1. Go to the sample Filter configuration file found on $REPLICANT_HOME.
2. Within the file, specify the data to be replicated based on your needs. Below is a template of the format to be used within the file.
Step 7: Setting Up The Extractor Configuration
For real-time replication, a heartbeat table must be created in the source MySQL. To create a heartbeat table in your MySQL instance, do the following steps.
1. In the catalog/schema you are going to replicate, create a heartbeat table with the DDL as shown below. Remember to replace the <user_database> with the name of your specific database.
2. Grant the user configured for replication INSERT, UPDATE, and DELETE privileges for the heartbeat table.
3. Next, you’ll need to actually configure the Extractor configuration file. From $REPLICANT_HOME, open the Extractor configuration file.
4. In the Extractor configuration file, make the changes below in the realtime section to set up the heartbeat configuration.
With that final step, our MySQL instance is now configured to work with Arcion. Next, we need to set up the Databricks target.
Step 8: Create a Databricks Cluster
Below is a description of how to create both a Databricks all-purpose cluster and a SQL Warehouse. Either of these storage solutions can be used with Arcion. After the steps for configuring the cluster, there are a few details you’ll need to jot down to plug in the new instance to your connection configuration file in Arcion.
Setting Up an All-Purpose Cluster
To set up a Databricks all-purpose cluster, do the following steps:
- Log in to your Databricks Workspace.
- Go to Data Science & Engineering > Compute > Create Compute in the Databricks console.
- Enter the name you want to give the cluster.
- Select the latest Databricks runtime version.
- Set up an external stage.
- Click Create Cluster.
Getting The Connection Details for The All-Purpose Cluster
Having completed the cluster setup, you need to get the connection details for the cluster to be able to establish a connection between the Databricks instance and Arcion. This is provided to Replicant via the target connection configuration file. The necessary details can be retrieved for the newly created all-purpose cluster through the following steps:
- Click on the Advanced Options toggle.
- Click on the JDBC/ODBC tab and write down the Server Hostname, Port, and JDBC URL values.
Setting Up a SQL Warehouse
To set up a Databricks SQL warehouse (SQL Compute), do the following steps:
- Log in to your Databricks Workspace.
- Go to SQL > Review SQL warehouses > Create SQL Warehouse on the Databricks console.
- Enter a name you want to give the SQL warehouse.
- Select a cluster size.
- Set up an external stage.
- Click Create.
Getting The Connection Details Tor The SQL Warehouse
Having completed the setup, you need to get the connection details for the SQL warehouse to be able to establish a connection between the Databricks instance and Arcion. This info is provided to Replicant using the target connection configuration file. The necessary data can be retrieved for the new SQL warehouse instance through the following steps:
- Go to the Connection Details tab.
- Write down the Server Hostname, Port, and JDBC URL values.

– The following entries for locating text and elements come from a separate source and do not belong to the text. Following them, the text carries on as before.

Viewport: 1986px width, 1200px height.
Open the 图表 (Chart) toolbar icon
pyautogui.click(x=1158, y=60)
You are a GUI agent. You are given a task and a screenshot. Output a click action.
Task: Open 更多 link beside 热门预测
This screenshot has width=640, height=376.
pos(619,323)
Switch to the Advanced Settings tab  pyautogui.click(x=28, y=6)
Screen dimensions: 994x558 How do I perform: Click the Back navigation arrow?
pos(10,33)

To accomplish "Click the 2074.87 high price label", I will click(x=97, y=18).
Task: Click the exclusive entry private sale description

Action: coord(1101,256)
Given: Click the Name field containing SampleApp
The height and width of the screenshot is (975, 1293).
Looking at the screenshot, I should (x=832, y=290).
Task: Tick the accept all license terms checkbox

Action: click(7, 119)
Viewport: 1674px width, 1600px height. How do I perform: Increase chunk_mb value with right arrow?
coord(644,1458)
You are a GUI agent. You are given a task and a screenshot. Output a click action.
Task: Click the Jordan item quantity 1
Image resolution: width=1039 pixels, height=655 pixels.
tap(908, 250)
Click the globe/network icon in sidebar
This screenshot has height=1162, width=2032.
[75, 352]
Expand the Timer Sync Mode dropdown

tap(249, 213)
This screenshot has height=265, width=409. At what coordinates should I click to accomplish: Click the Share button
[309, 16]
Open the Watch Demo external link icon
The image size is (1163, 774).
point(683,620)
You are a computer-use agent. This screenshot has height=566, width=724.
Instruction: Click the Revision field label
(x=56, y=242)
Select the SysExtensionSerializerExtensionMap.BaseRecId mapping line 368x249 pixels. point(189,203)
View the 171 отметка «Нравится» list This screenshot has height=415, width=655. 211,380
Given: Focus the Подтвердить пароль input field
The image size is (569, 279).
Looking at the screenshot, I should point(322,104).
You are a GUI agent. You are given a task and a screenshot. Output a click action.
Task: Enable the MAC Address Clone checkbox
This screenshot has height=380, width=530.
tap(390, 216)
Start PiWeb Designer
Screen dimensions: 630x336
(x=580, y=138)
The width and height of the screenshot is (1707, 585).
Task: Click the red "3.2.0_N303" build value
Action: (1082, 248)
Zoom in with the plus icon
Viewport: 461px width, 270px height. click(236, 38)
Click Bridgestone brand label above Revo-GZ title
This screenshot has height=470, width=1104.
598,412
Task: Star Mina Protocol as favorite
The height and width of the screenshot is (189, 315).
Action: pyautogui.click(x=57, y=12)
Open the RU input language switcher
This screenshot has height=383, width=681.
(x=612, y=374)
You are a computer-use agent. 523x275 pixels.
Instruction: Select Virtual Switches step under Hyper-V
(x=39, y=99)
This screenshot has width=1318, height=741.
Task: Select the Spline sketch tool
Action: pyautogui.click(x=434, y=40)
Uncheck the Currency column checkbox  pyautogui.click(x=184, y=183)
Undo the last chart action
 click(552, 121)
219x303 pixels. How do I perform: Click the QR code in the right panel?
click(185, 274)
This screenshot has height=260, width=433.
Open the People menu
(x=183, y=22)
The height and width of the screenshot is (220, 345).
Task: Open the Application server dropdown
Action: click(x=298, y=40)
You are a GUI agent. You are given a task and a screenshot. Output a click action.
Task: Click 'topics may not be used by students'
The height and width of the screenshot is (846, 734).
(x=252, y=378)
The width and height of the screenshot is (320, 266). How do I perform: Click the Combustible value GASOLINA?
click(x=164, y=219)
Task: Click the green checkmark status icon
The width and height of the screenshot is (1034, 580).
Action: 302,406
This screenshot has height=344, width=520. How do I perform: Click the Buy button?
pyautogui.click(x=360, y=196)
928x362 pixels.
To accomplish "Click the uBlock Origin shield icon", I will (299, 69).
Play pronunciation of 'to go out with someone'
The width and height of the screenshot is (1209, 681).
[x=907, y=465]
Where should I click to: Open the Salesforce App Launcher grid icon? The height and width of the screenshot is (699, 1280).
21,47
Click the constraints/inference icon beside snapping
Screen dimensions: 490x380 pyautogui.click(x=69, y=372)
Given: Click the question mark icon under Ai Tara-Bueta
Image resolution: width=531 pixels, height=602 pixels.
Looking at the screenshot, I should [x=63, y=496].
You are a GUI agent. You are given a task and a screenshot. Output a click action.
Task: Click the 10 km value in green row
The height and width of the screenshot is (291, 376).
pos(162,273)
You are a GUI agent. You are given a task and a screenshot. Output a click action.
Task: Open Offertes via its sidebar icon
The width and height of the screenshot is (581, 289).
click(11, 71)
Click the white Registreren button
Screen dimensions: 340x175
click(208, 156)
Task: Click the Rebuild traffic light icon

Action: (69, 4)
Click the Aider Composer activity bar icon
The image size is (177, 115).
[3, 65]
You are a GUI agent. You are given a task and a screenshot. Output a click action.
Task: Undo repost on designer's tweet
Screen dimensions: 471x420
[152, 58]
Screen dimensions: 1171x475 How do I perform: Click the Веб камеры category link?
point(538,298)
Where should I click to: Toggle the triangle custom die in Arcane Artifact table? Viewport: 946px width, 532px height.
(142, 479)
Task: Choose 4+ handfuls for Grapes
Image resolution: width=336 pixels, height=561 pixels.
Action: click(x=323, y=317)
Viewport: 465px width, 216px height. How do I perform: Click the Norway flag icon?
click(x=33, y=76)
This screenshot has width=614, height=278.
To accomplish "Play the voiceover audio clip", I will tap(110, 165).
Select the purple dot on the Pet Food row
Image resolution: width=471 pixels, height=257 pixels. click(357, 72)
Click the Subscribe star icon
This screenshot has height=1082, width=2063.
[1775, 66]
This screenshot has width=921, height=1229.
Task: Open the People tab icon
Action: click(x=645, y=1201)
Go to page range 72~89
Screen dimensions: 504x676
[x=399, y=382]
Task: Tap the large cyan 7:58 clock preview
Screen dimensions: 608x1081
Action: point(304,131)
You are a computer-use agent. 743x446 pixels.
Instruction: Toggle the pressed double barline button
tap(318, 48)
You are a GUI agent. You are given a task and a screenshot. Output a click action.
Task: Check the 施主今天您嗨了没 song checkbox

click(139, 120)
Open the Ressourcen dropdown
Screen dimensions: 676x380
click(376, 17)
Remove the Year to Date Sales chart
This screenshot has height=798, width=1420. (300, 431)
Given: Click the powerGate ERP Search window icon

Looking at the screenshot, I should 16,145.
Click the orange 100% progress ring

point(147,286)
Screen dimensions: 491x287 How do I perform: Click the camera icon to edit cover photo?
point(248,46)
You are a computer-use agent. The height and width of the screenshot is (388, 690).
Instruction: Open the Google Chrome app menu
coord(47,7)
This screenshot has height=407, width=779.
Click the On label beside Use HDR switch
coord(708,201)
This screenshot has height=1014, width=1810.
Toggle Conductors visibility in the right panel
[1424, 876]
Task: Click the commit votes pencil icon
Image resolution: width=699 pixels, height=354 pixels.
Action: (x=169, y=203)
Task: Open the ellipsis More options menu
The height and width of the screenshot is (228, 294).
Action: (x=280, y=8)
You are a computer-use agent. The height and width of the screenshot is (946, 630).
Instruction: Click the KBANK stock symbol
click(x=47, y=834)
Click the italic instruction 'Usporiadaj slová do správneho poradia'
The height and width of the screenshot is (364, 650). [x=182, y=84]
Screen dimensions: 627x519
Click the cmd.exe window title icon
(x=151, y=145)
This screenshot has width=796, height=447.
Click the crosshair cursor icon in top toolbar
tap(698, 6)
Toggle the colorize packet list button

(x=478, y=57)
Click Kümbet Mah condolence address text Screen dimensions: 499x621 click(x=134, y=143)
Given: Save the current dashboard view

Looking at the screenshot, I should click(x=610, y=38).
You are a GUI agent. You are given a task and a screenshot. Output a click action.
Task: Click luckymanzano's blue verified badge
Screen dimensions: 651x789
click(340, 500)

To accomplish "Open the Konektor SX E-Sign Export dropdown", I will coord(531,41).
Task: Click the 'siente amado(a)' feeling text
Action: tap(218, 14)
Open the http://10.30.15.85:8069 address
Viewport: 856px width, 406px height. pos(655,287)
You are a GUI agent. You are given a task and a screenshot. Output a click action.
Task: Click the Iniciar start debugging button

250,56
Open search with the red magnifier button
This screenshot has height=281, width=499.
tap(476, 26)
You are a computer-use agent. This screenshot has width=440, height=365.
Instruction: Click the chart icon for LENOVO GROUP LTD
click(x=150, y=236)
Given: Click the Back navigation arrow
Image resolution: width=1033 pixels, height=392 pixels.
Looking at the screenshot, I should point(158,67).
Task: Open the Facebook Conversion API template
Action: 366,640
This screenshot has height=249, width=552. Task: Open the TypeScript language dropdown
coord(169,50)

Step 9: Create a Personal Access Token For The Databricks Cluster
A personal access token is required to configure replication capabilities through Replicant. To create a personal access token, visit the Generate a personal access token page of the Databricks docs for the exact steps required. You’ll need the token details in a later step so keep them handy.
Step 10: Configure The ADLS Container For Staging
You’ll now need to grant your Databricks instance access to your Azure Data Lake Storage (ADLS). Any of the following methods listed below can be used in granting Databricks access to ADLS.
- Access Azure Data Lake Storage Gen2 or Blob Storage using OAuth 2.0 with an Azure service principal.
- Access Azure Data Lake Storage Gen2 or Blob Storage using a SAS token.
- Access Azure Data Lake Storage Gen2 or Blob Storage using the account key.
You can also use Spark configuration properties to access data in an Azure storage account if you do not want to use Python resources as shown in the resources above.
Below are the steps required in using the Spark configuration for both cluster and SQL warehouse.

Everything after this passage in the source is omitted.